Berlin / DPA

Die Deutsche Presse-Agentur hat die besten Sprüche vom 26. Spieltag der Fußball-Bundesliga zusammengestellt.

Wer hat das erfunden? Die Leute haben keine Ahnung vom Fußball. Als Fußballspieler kannst du das nicht akzeptieren.“ (BVB-Trainer Lucien Favre über den Hand-Elfmeter von Hertha im Spiel gegen Borussia Dortmund)

„Eigentlich sagt man ja, dass die Torhüter nicht normal seien. Bei uns ist das umgekehrt. Casteels ist total normal, aber der Stürmer bekloppt.“ (Admir Mehmedi vom VfL Wolfsburg über Angreifer Wout Weghorst, der beim 5:2 gegen Fortuna Düsseldorf drei Tore schoss und zwei weitere vorbereitete.)

„Ich habe mein ganzes Leben davon geträumt, für die Squadra Azzurra zu spielen.“ (Freiburgs Torschütze Vincenzo Grifo zur erneuten Berufung in die italienische Nationalmannschaft)

„Freiburg ist anders als Mönchengladbach.“ (Freiburgs Trainer Christian Streich)

„Ich war in Mathe nicht gut.

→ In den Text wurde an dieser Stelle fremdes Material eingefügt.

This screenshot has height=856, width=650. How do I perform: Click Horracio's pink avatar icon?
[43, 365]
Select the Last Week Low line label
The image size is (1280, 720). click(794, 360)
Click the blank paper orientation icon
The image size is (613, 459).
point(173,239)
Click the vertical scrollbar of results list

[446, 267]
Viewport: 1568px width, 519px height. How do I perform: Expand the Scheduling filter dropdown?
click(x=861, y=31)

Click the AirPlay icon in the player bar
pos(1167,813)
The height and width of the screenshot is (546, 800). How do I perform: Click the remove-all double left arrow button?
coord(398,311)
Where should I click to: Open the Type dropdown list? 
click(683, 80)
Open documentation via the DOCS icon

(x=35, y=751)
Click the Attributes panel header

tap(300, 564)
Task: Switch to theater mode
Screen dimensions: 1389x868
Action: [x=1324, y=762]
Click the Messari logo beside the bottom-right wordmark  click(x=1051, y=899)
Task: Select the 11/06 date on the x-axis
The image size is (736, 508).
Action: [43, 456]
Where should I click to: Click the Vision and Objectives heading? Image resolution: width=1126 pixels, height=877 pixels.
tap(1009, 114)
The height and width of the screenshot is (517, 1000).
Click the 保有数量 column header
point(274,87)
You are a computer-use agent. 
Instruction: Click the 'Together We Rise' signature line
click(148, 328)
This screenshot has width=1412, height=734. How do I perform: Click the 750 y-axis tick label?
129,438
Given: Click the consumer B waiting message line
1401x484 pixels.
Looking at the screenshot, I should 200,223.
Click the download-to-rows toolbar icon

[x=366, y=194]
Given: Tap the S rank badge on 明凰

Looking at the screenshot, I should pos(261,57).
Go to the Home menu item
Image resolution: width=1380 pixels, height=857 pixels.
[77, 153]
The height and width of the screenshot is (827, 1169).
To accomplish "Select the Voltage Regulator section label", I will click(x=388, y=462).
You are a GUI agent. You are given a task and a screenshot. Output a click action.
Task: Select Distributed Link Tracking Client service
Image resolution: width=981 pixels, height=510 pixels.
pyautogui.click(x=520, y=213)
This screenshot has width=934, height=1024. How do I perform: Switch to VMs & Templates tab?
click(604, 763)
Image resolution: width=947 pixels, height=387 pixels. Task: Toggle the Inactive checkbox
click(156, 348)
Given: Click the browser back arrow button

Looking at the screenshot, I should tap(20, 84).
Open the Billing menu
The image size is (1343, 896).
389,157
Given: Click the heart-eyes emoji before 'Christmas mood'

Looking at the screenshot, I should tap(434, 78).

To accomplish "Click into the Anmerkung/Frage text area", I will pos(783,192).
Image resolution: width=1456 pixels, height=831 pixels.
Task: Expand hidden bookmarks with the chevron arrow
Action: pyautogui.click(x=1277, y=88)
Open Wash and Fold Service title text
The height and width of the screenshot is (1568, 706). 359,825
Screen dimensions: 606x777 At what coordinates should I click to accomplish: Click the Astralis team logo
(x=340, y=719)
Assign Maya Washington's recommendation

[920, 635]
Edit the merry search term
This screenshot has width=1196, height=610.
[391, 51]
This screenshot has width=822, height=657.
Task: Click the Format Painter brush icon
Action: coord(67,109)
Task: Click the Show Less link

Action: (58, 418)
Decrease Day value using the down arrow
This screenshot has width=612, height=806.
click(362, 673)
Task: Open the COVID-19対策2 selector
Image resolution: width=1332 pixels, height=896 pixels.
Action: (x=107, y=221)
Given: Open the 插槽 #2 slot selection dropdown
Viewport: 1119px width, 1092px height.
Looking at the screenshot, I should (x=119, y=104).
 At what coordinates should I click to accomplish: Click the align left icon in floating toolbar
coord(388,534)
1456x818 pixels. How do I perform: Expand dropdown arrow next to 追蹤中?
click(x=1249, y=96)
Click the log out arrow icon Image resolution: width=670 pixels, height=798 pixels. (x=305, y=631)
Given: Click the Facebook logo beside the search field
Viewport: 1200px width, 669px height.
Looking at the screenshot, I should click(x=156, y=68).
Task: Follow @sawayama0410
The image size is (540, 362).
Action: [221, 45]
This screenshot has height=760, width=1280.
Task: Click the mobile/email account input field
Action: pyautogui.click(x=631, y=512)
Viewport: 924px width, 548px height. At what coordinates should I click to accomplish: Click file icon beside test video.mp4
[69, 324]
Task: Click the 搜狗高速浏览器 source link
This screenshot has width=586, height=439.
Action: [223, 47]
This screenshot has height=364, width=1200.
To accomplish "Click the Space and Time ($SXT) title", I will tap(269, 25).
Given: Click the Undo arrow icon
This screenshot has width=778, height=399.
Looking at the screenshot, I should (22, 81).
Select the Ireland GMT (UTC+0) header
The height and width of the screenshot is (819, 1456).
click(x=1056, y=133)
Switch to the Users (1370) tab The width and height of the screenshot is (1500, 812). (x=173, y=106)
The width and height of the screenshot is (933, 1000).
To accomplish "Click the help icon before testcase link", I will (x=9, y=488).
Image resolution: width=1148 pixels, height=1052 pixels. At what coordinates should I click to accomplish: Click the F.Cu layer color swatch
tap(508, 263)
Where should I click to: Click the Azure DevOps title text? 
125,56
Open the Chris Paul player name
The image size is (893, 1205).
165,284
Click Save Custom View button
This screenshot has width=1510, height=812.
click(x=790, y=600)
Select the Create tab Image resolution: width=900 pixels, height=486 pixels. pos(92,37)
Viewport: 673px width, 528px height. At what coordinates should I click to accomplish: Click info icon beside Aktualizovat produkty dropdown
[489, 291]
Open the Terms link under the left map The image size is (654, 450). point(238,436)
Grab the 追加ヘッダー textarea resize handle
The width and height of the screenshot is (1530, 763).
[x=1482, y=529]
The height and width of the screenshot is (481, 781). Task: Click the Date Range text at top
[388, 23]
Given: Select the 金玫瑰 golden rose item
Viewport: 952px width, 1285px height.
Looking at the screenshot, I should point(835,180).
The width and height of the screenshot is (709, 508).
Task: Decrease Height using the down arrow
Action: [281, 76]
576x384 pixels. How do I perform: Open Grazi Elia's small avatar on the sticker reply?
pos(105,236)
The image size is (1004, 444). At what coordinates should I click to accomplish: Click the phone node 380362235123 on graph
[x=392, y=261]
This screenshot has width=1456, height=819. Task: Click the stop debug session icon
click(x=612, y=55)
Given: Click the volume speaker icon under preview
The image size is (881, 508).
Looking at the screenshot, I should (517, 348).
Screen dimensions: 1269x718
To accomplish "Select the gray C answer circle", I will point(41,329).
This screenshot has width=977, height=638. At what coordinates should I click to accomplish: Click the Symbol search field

Ich kann viele Punkte dazu rechnen, aber die haben wir halt nicht geholt.“ (Hoffenheims Trainer Julian Nagelsmann nachdem seine Mannschaft beim 1:1 in Stuttgart mal wieder den Sieg hergegeben hat).

„Es wird immer medial so hingestellt: Die Jungs brauchen Klarheit und so. Das ist alles Gequatsche.“ (Hoffenheims Abwehrspieler Ermin Bicakcic auf die Frage, ob die unklare Trainerfrage für die neue Saison die Mannschaft beeinträchtige)

„Wo lernst du am meisten in deinem Leben? Bei Fehlern, wenn du etwa als Kind auf die Herdplatte langst.“ (Augsburgs-Trainer Manuel Baum über die Erfolge drei Wochen nach dem 1:5 in Freiburg)

„Wir müssen auf die anderen schauen und gleichzeitig unsere Hausaufgaben machen - und da wäre es klug, keine Standardtore zu kassieren.“ (Hannovers Manager Horst Heldt nach weiteren Standardgegentoren beim 1:3 in Augsburg)

„Ich haue sie zusammen und jage sie die Treppe hoch. Ich tue alles, um es hinzukriegen.“ (Trainer-Rückkehrer Huub Stevens scherzend im Sky-Interview zu seinen Maßnahmen, wie er die Schalker Elf wieder auf Kurs bringen will.)